### Task list:
A. Answer these questions using the neck pumpkin passage, one answer per line:
(i) What kind of squash is the small squash shown for comparison?
(ii) On what date does the seed promotion end?
(iii) Which pest are the plants very resistant to?
B. Retype part of the neck pumpkin passage, beginning at the words "Your Home Kitchen Garden’s" and stopping after "February 13, 2011.".

Neck Pumpkin from Your Small Kitchen Garden

The big squash is a neck pumpkin that grew in my home kitchen garden in 2010. The small squash is a homegrown butternut squash for the sake of comparison. Yes: seeds from that neck pumpkin may reach you by mail in February if you hop over to Your Small Kitchen Garden and sign up according to instructions there.

Your Home Kitchen Garden’s sister blog, Your Small Kitchen Garden is giving away food! Food? OK, it’s giving away seeds from which you can grow food. The promotion started a few days ago and runs until February 13, 2011.

Seeds for Your Home Kitchen Garden

Neck pumpkin, Pennsylvania Dutch Crook Necked Squash, Long-necked squash… get them all through the Small Kitchen Garden giveaway. Actually, these are all names for the same squash. Plants are very resistant to Squash Vine Borer and they produce fruits that resemble butternut squash only generally much larger. In fact, I’ve seen neck pumpkins that weighed more than 20 pounds!

### Data block:
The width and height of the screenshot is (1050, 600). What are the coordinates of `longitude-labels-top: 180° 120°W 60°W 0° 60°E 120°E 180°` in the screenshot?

### Answers in order:
A.
(i) A homegrown butternut squash
(ii) February 13, 2011
(iii) Squash Vine Borer

B.
Your Home Kitchen Garden’s sister blog, Your Small Kitchen Garden is giving away food! Food? OK, it’s giving away seeds from which you can grow food. The promotion started a few days ago and runs until February 13, 2011.